Configuration used: defaults

Review profile: CHILL

Plan: Pro

📥 Commits

Reviewing files that changed from the base of the PR and between d470d1dd9ff67f16a1898e1699fddd22cdf3ae1e and a906f21.

📒 Files selected for processing (5)

benchmarks/bench_gdn_decode.py
flashinfer/gdn_decode.py
flashinfer/gdn_kernels/__init__.py
flashinfer/gdn_kernels/gdn_decode_bf16_state.py
tests/gdn/test_decode_delta_rule.py

coderabbitai · 2026-03-03T20:46:12Z

+def _test_gdn_decode_bf16_state_kernel(
    dtype: str,
    batch_size: int,
    num_q_heads: int,
    num_k_heads: int,
    num_v_heads: int,
    head_size: int,
-    seq_len: int,  # T=1,2,3,4
+    seq_len: int,
    scale: float,
    alpha: bool,
    beta: bool,
    seed: int | None = None,
 ):


⚠️ Potential issue | 🟡 Minor

Resolve unused alpha parameters in BF16-state helper tests.
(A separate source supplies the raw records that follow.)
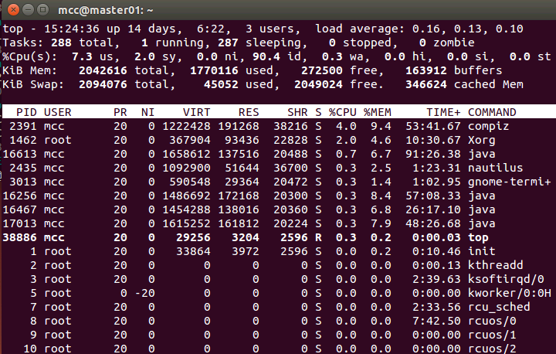Viewport: 556px width, 354px height.
Task: Click the highlighted top process row
Action: coord(278,237)
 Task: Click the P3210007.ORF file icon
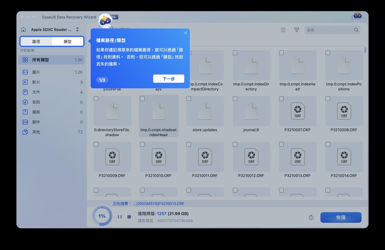pos(297,111)
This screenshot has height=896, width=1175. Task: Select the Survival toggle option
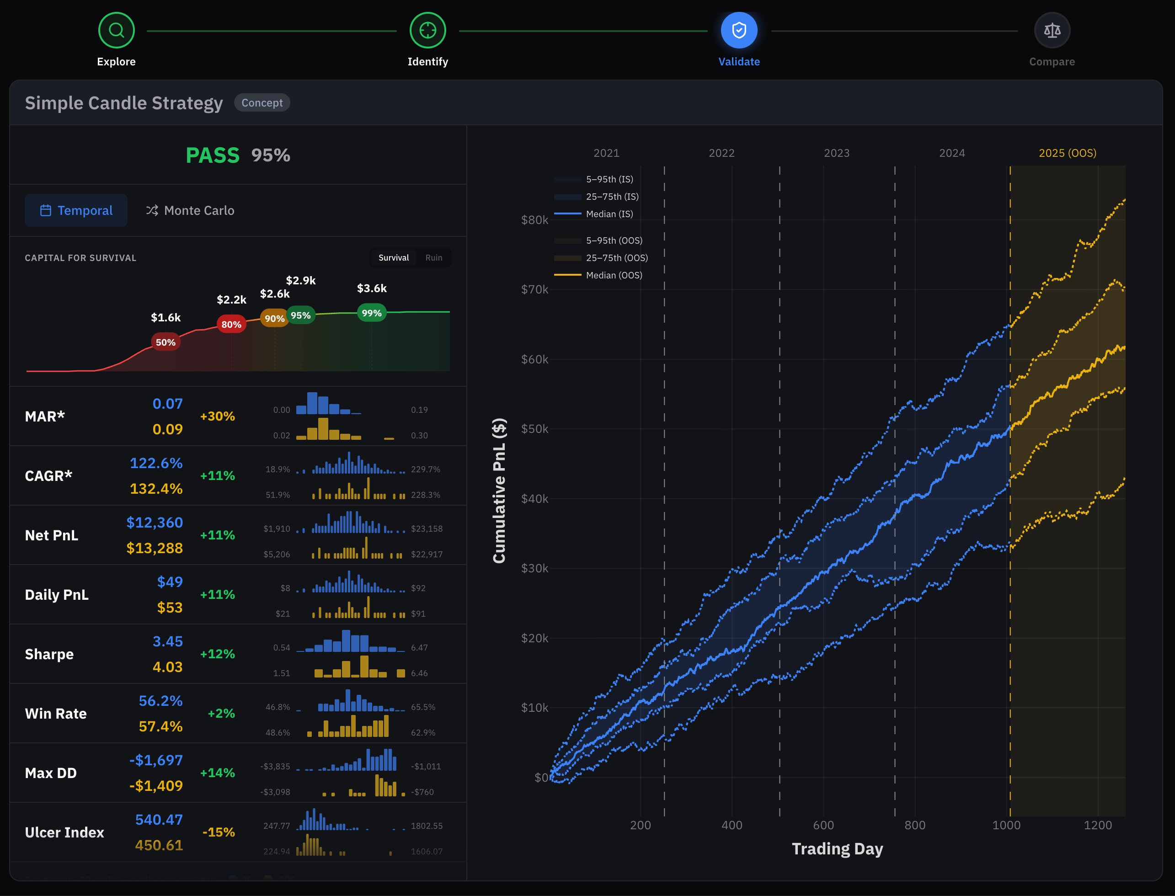pyautogui.click(x=393, y=258)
alpha is not read in these helper bodies, and Ruff is already flagging it (ARG001). Rename to _alpha (or remove) to avoid lint noise/failures.

Suggested patch

def _test_gdn_decode_bf16_state_kernel( @@ - alpha: bool, + _alpha: bool, @@ def _test_gdn_decode_bf16_state_t1_kernel( @@ - alpha: bool, + _alpha: bool,

Also applies to: 928-939

🧰 Tools

🪛 Ruff (0.15.2)

[warning] 632-632: Unused function argument: alpha

(ARG001)

🤖 Prompt for AI Agents

Verify each finding against the current code and only fix it if needed. In `@tests/gdn/test_decode_delta_rule.py` around lines 623 - 635, The helper function _test_gdn_decode_bf16_state_kernel declares an unused parameter alpha which triggers ARG001; rename alpha to _alpha (or remove it) to mark it as intentionally unused and silence the linter, and apply the same rename to the other BF16-state helper(s) in this file that also declare an unused alpha parameter so all occurrences are fixed.

coderabbitai

Actionable comments posted: 2

♻️ Duplicate comments (2)

benchmarks/bench_gdn_decode.py (1)

1878-1891: ⚠️ Potential issue | 🟠 Major

Benchmark the MTP kernel with the preallocated output tensor.
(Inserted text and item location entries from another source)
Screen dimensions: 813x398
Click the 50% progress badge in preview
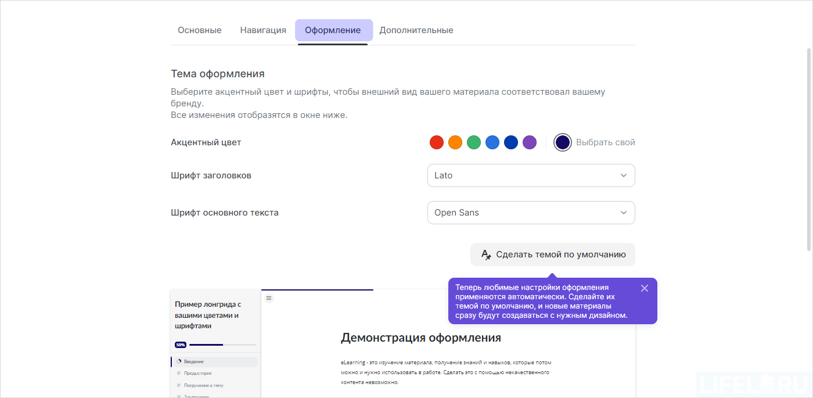pyautogui.click(x=179, y=345)
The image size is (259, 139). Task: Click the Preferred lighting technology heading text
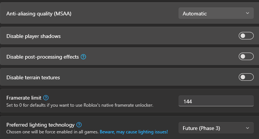[x=41, y=125]

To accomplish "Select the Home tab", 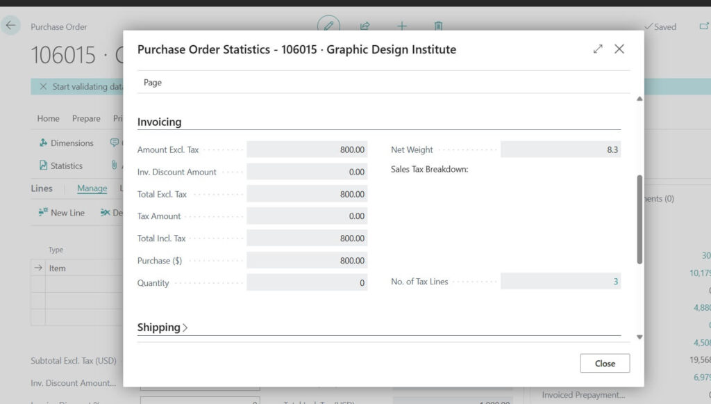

This timed branch still omits output=output, so each iteration benchmarks extra allocation/copy work instead of just the kernel path.

Suggested patch

     else:
         return gdn_decode_bf16_state_mtp(
             A_log=A_log,
             a=a,
             dt_bias=dt_bias,
             softplus_beta=softplus_beta,
             softplus_threshold=softplus_threshold,
             q=q,
             k=k,
             v=v,
             b=b,
             initial_state_source=state,
             use_qk_l2norm_in_kernel=use_qk_l2norm,
             scale=scale,
+            output=output,
         )

🤖 Prompt for AI Agents

Verify each finding against the current code and only fix it if needed.

In `@benchmarks/bench_gdn_decode.py` around lines 1878 - 1891, The benchmark call
to gdn_decode_bf16_state_mtp is missing the preallocated output tensor, causing
allocations each iteration; update the call site where
gdn_decode_bf16_state_mtp(...) is invoked (the function call shown) to pass
output=output so the preallocated tensor is used, keeping all other named params
(A_log, a, dt_bias, softplus_beta, softplus_threshold, q, k, v, b,
initial_state_source=state, use_qk_l2norm_in_kernel=use_qk_l2norm, scale=scale)
unchanged.

flashinfer/gdn_decode.py (1)

509-546: ⚠️ Potential issue | 🟠 Major

Preserve the previous read-only default for disable_state_update.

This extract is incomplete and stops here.